**WORK REQUEST**
Repeat every line of the listing below exactly, minus the pictures.
***
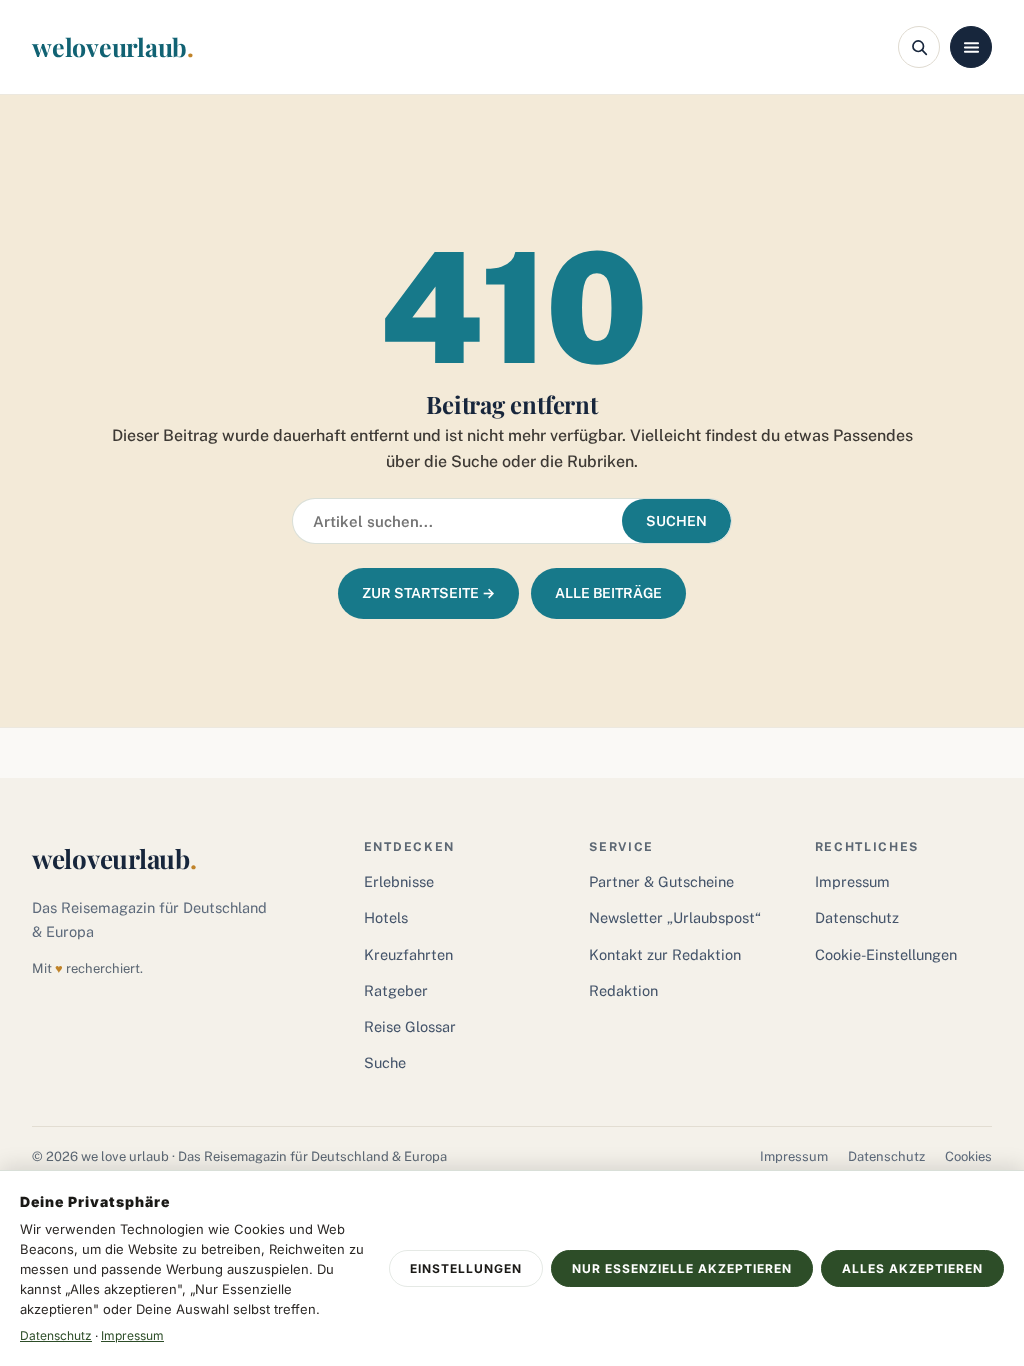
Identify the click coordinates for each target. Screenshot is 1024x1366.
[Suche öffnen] (919, 47)
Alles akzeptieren (912, 1268)
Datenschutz (857, 917)
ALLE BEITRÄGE (608, 593)
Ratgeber (396, 990)
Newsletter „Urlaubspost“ (675, 917)
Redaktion (623, 990)
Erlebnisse (399, 881)
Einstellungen (466, 1268)
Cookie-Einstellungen (886, 954)
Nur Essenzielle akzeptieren (682, 1268)
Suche (385, 1062)
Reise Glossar (410, 1026)
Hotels (386, 917)
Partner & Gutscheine (661, 881)
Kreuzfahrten (408, 954)
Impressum (852, 881)
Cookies (968, 1156)
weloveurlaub (113, 46)
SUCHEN (676, 521)
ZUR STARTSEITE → (428, 593)
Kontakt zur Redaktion (665, 954)
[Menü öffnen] (971, 47)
***
**SOLUTION TO THE PROBLEM**
Identify the click coordinates for each target. Screenshot is 1024x1366.
[Suche öffnen] (919, 47)
Alles akzeptieren (912, 1268)
Datenschutz (857, 917)
ALLE BEITRÄGE (608, 593)
Ratgeber (396, 990)
Newsletter „Urlaubspost“ (675, 917)
Redaktion (623, 990)
Erlebnisse (399, 881)
Einstellungen (466, 1268)
Cookie-Einstellungen (886, 954)
Nur Essenzielle akzeptieren (682, 1268)
Suche (385, 1062)
Reise Glossar (410, 1026)
Hotels (386, 917)
Partner & Gutscheine (661, 881)
Kreuzfahrten (408, 954)
Impressum (852, 881)
Cookies (968, 1156)
weloveurlaub (113, 46)
SUCHEN (676, 521)
ZUR STARTSEITE → (428, 593)
Kontakt zur Redaktion (665, 954)
[Menü öffnen] (971, 47)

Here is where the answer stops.